So we’ve all been touched by magic, most specifically, though we have a weird symbol on us: a tracking spell. Specifically, ON US! We’ve been marked like cattle. 
They’ve put something on the backs of our necks, where we couldn’t have seen it or noticed it if not for this festival. There are straight brands, magical brands, on the backs of our necks. 
The blue magical powder stuck to us, pretty much our entire bodies, but loosely, then packed onto the spots at the back of our necks. Like when you lift up iron dust with a magnet. 
We could wash off most of the powder, but the magic was literally on us, on the part of our skins, somewhere we couldn’t easily remove it. It’s messed up. 
They did this to us while we were sleeping. They came into our rooms and put these on us. That’s so creepy. They had to know what they were doing was wrong, and they still did it. They still did it to be able to keep finding us.
We didn’t stop in the town very long—long enough to be dusted and to wash it off. I haven’t had much time to research the marks, but I was able to sketch them down off of the others' necks, so when we actually get somewhere I can research, I’ll at least know what to look for. I don’t know when we’ll actually stop again, though. 
We haven’t seen the cultists since we left the city—small mercies. But now that we know what they’re using to hunt us and that it’s not something we’ll be able to get rid of easily, we’ll need to figure out a way to get rid of it.
We’re still on the road, still speeding along. We’re not stopping anytime soon. The only reason we stopped in the little village for their festival was to hopefully steal some food before carrying on. Finding out we were marked was just a side effect. I was going to say happy side effects. But it’s really not that. 
Who wants to find out that they’re marked by some crazy people to be magically followed?
It’s not great! I assure you!
We’re still figuring out what we’re going to do. I don’t know what the plan is, but I’m pushing for us to head back to the city or a different city to see if we can find something to remove the signal from us.
I’ll write when I can. We haven’t stopped in a while, so I don’t know what I’ll actually be able to write on something other than the see-sawing cart. It’s actually making me kind of sick to write on here, so I’m probably not going to do it again unless I absolutely have to. 
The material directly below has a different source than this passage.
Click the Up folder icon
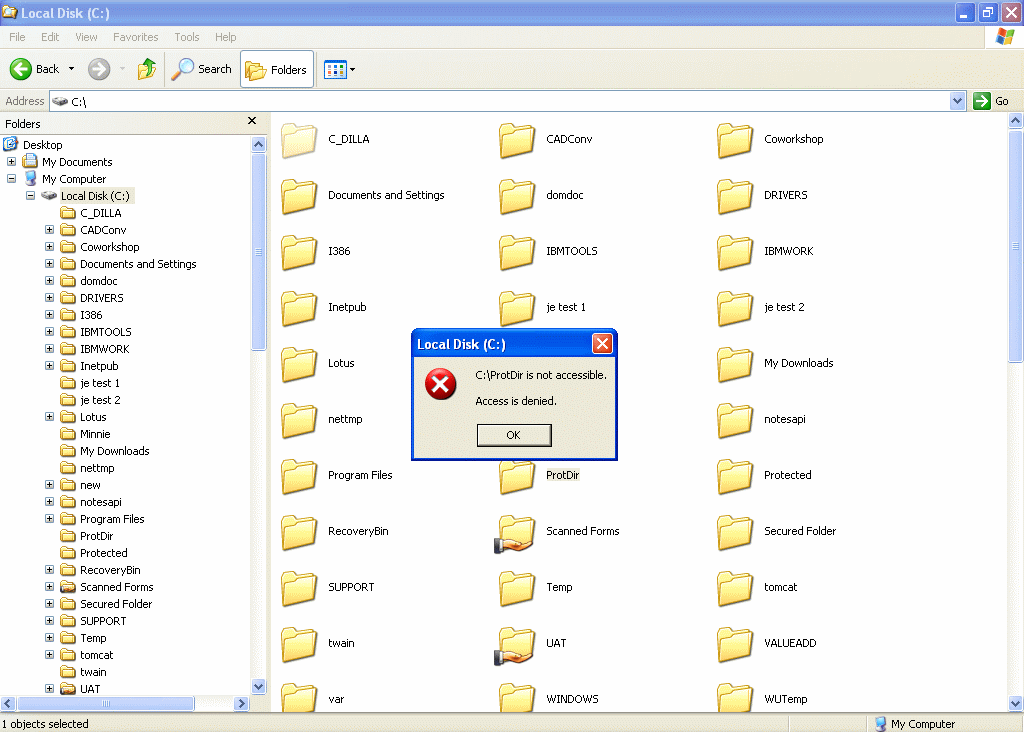The height and width of the screenshot is (732, 1024). (147, 69)
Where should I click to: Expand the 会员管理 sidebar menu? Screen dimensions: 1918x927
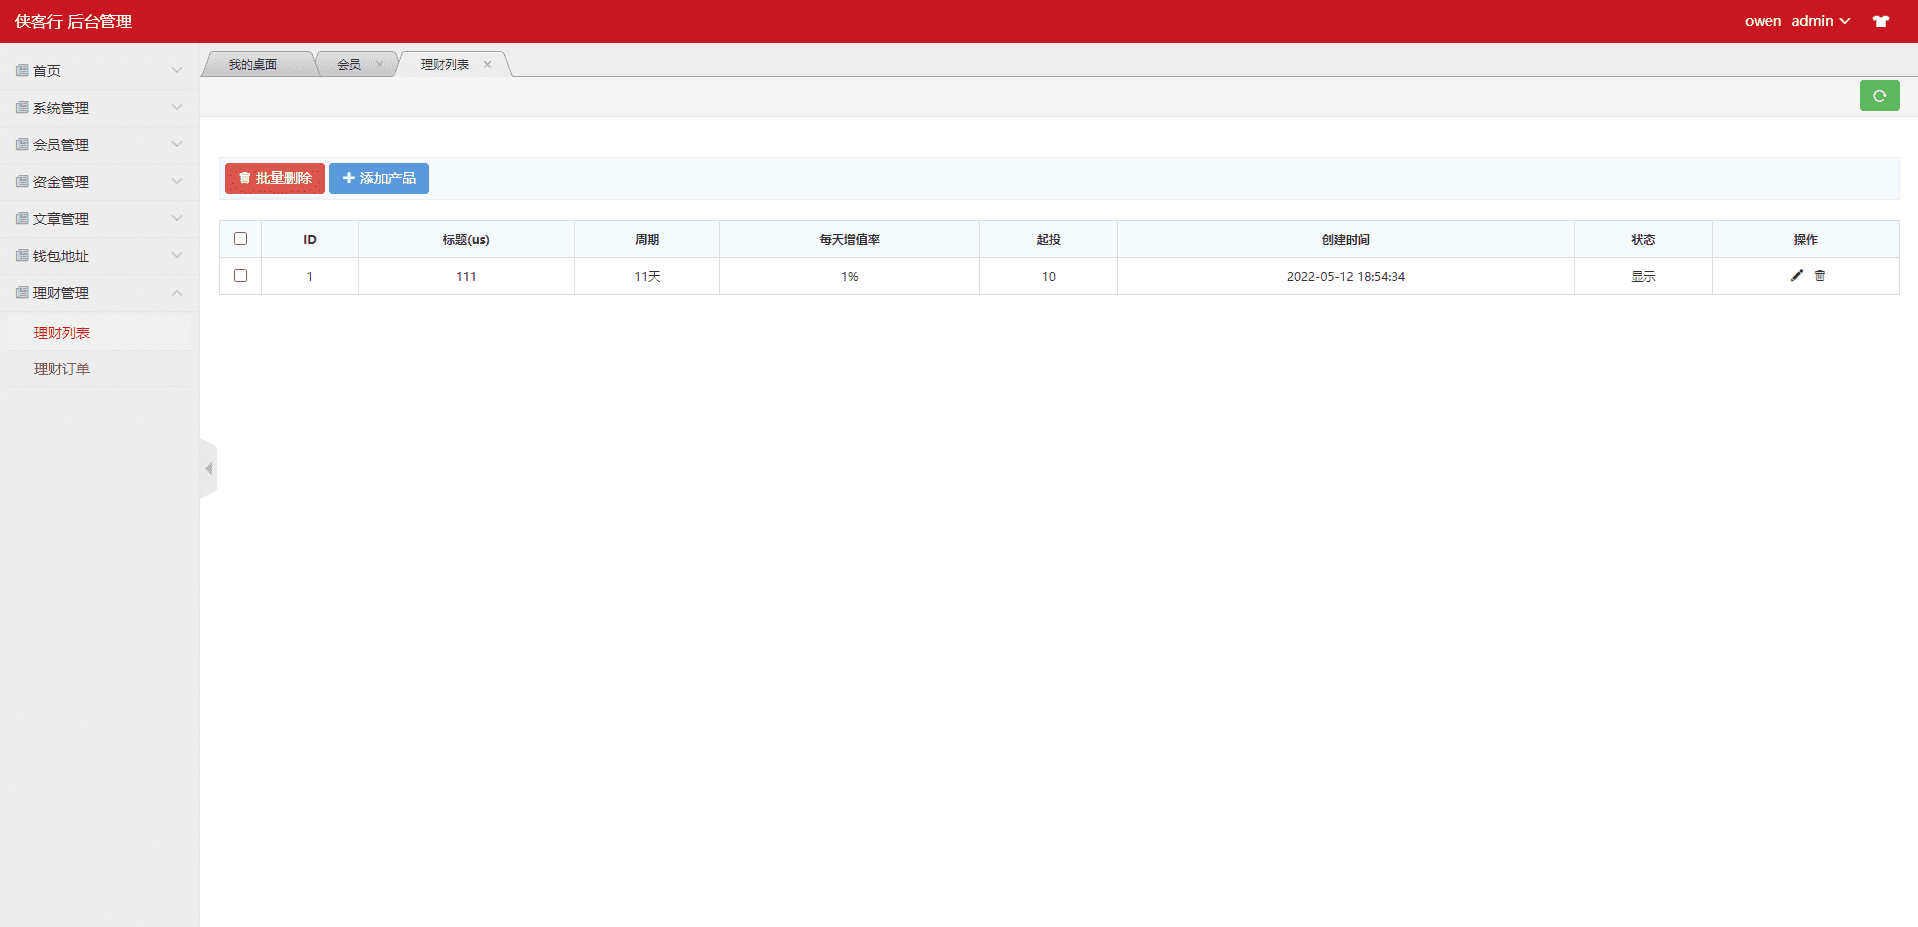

One of the upsides of having more horses is that we’re going faster, and no one has to walk. The downside is that everyone is in the cart, and it’s somehow worse than if people were out walking because now we’re all squished back here with all the supplies that we have stored away for when we need them. 
The only way to stretch out is to get out of the cart. This isn’t a good idea, but you must jog to catch up with the cart and climb back in while it moves. Trust me when I say it’s not fun. 
But it’s better than being cooped up in the back of the cart constantly.
I think I’ll end it here for real now. Cause I’m getting kinda motion sick. 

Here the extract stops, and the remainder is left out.